II. Une appréhension discutable au regard des enjeux de l’appel en matière de détention provisoire

Les effets attachés à la déclaration d’appel d’une ordonnance de placement ou de prolongation de détention provisoire rendent délicate la détermination d’un formaliste juste et proportionné. Si les conséquences attachées au non-respect des délais légaux imposent un formalisme particulièrement rigoureux (A.), la concrétisation du droit à recours judiciaire effectif appelle à un regard plus mesuré (B.).

A. Un formalisme légitimé par les conséquences du non-respect des délais légaux

Le formalisme attaché à la déclaration d’appel relative au placement ou à la prolongation de détention provisoire répond, en grande partie, aux effets du non-respect des délais légaux. Il en est ainsi pour l’appelant dès lors que le non-respect du délai d’appel sera sanctionné par l’irrecevabilité de la demande. La nécessité de respecter, strictement, les règles édictées facilite ainsi l’appréciation de la recevabilité de la demande. Aussi, la Cour a récemment rappelé le lien entre le formalisme de l’appel et sa recevabilité. En l’espèce, un mis en examen, placé en détention provisoire le 20 mai 2022, avait rempli un imprimé, en le datant du 30 mai, dans lequel il indiquait sa volonté de relever appel de son placement en détention. Ce courrier fut enregistré seulement le 1er juin, de sorte que son appel fut jugé irrecevable. La Cour de cassation valida la position de la chambre de l’instruction en considérant que seul l’enregistrement conférait une date certaine à la requête de sorte que faute d’être intervenue dans le délai légal, cette dernière ne peut avoir les mêmes effets qu’une déclaration d’appel [14]. Le formalisme, à savoir l’enregistrement, atteste ainsi de la véracité des informations contenues dans la requête, au premier rang desquelles la date de la déclaration d’appel. On peut d’ailleurs souligner combien, dans la seconde espèce du 15 novembre 2022 [15], la Cour de cassation insista sur la présence de l’auxiliaire de justice lors de l’opposition de la mention, « je fais appel » dans la rubrique dédiée à la notification de l’ordonnance [16]. Aussi, la date de la déclaration d’appel ne faisait, dans cette seconde espèce, aucun doute.
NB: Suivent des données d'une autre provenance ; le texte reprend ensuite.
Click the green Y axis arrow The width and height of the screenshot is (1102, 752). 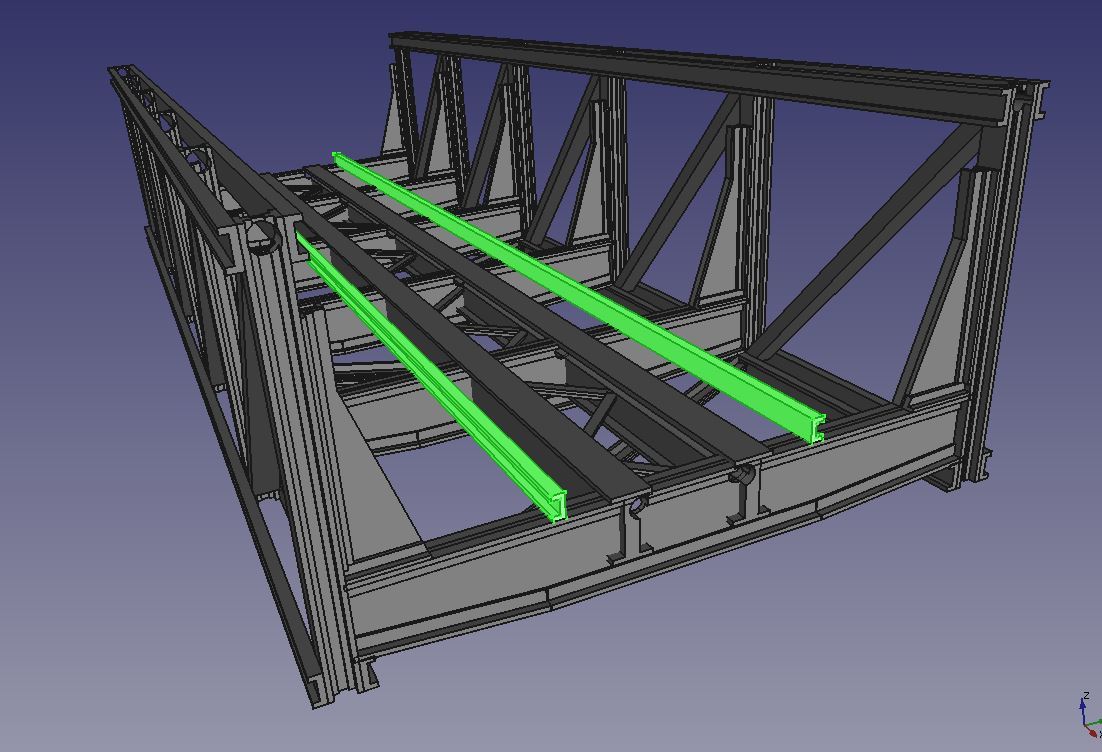click(x=1097, y=722)
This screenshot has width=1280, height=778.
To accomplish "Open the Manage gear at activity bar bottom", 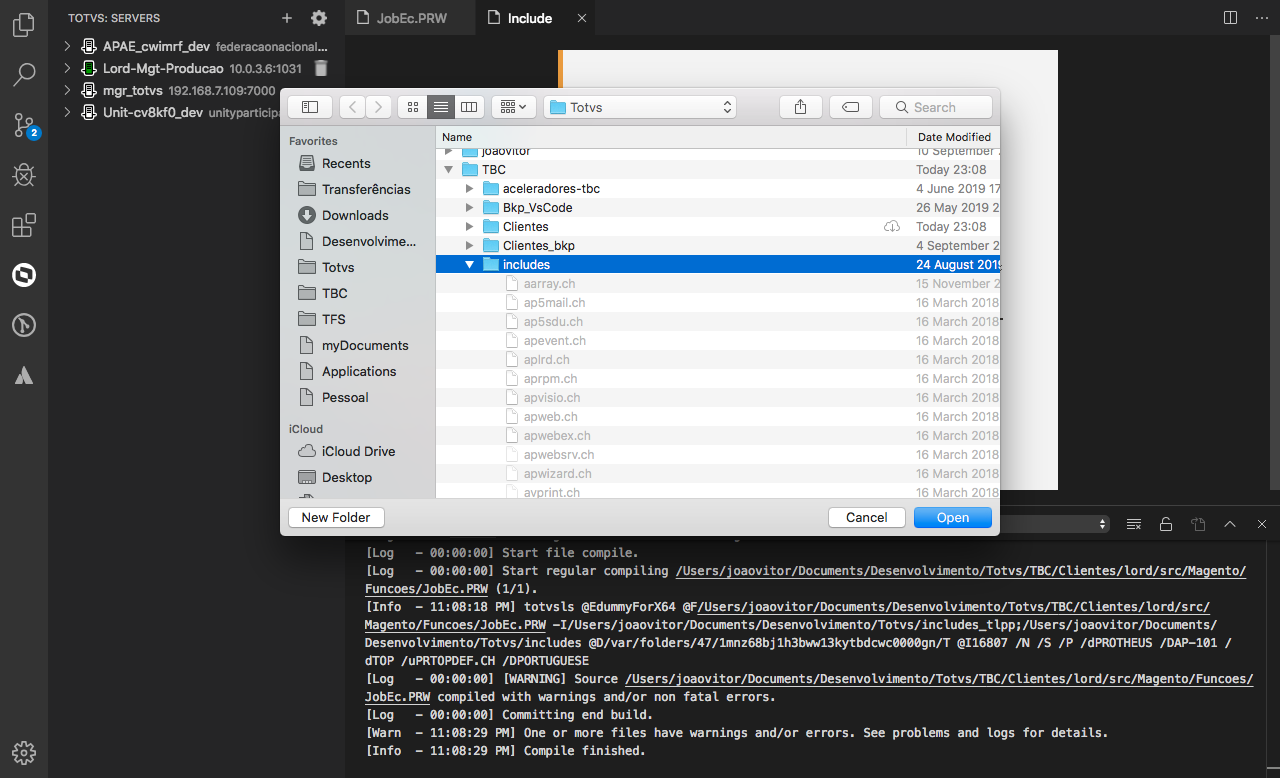I will pyautogui.click(x=24, y=753).
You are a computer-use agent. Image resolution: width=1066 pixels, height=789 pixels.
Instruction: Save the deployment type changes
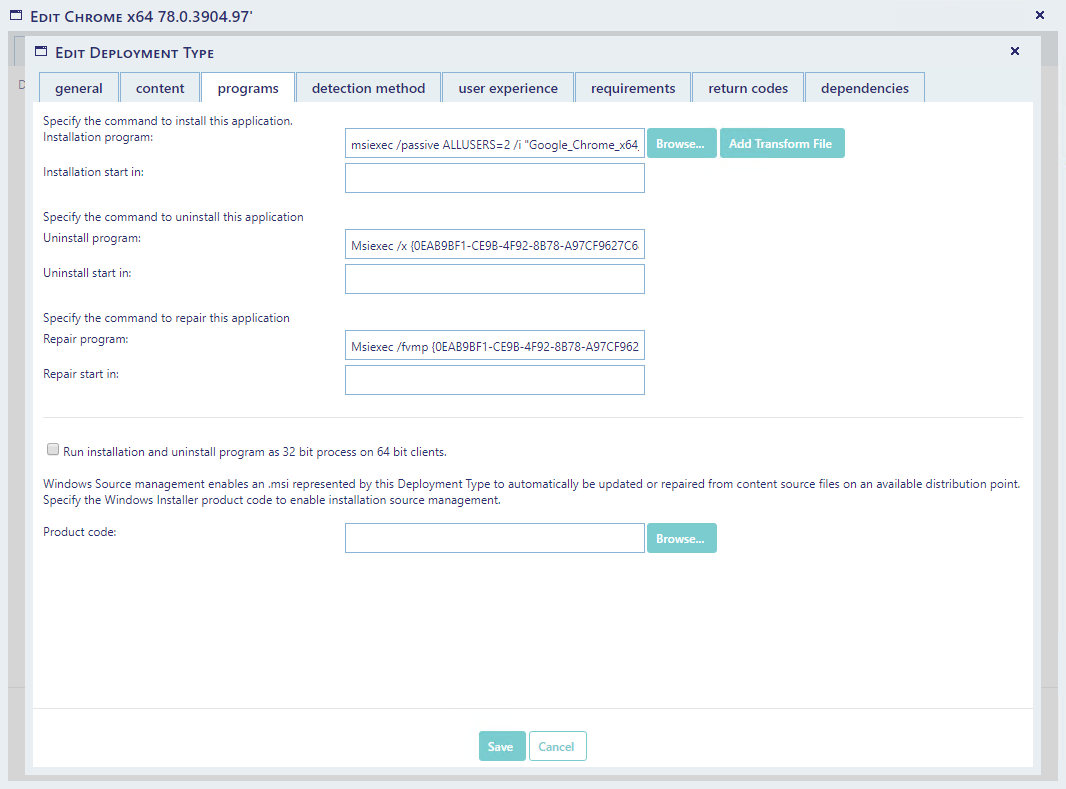click(x=501, y=747)
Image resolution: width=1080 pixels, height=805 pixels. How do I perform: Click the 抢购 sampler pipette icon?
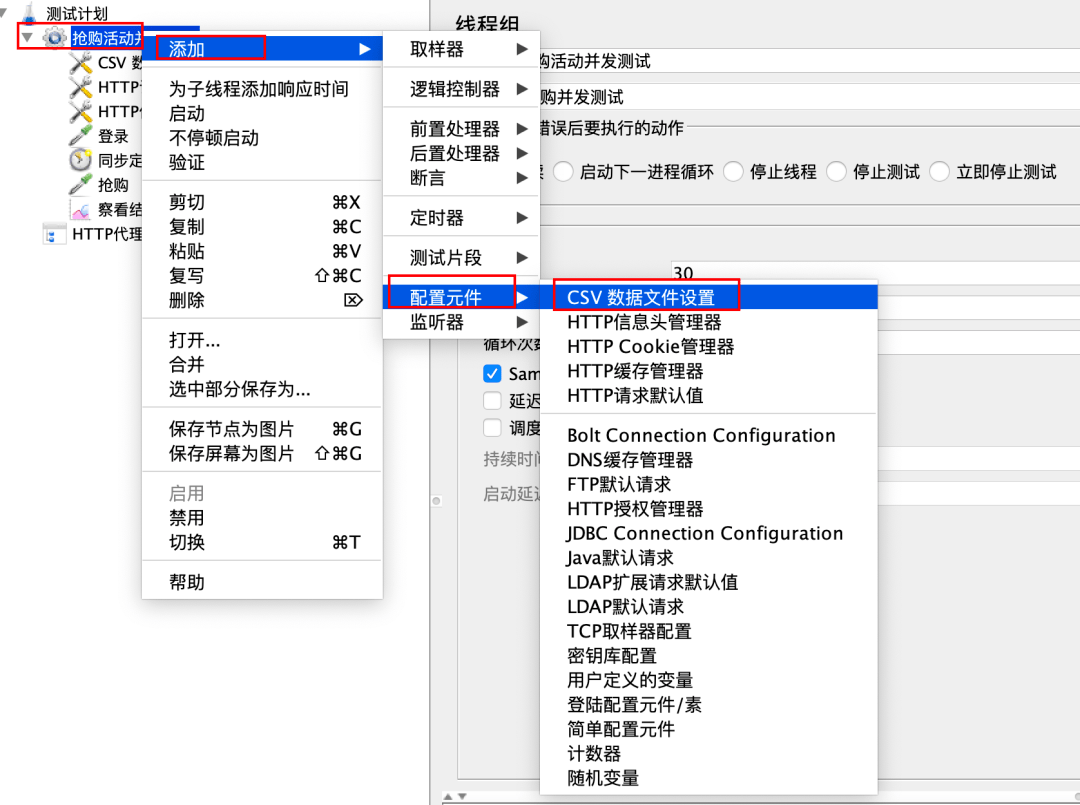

Interrogée sur la conformité à la Constitution des dispositions de l’article 503 du Code de procédure pénale, la Cour de cassation a souligné les liens entre formalisme et délais. Les promoteurs de la question prioritaire de constitutionnalité arguaient que ces dispositions, interprétées par la Cour de cassation comme interdisant à la personne détenue d’interjeter appel d’une ordonnance en apposant directement sur celle-ci, devant le greffier pénitentiaire procédant à sa notification, une mention claire et univoque de sa volonté d’interjeter appel, méconnaissaient le droit à un recours effectif et la liberté individuelle. Non-renvoyée par la Haute juridiction judiciaire car jugée dénuée de caractère sérieux, la question permit à cette dernière d’affirmer que « l’exigence, prévue à peine d’irrecevabilité, d’une déclaration d’appel constatée, datée et signée par le chef d’établissement pénitentiaire poursuit, en prévoyant une procédure particulière dans une matière encadrée par des délais impératifs, l’objectif à valeur constitutionnelle de bonne administration de la justice » [17]. On ne peut, en effet, occulter le fait que le défaut de réponse dans les délais légaux conduit, mécaniquement, à la mise en liberté de l’appelant de sorte que la date de la déclaration d’appel, et à travers elle, le formalisme attestant de cette information, justifie la rigidité de la Cour. Ainsi, l’aléa résultant d’une mauvaise orientation d’un courrier composé de plusieurs demandes ou le doute intrinsèque à une datation à la véracité indémontrable sont incompatibles avec les effets attachés à la déclaration d’appel. Il n’en demeure pas moins que cette rigueur se fait au détriment du mis en examen, ce qui rend légitime de s’interroger sur la pertinence des solutions dégagées par la Chambre criminelle.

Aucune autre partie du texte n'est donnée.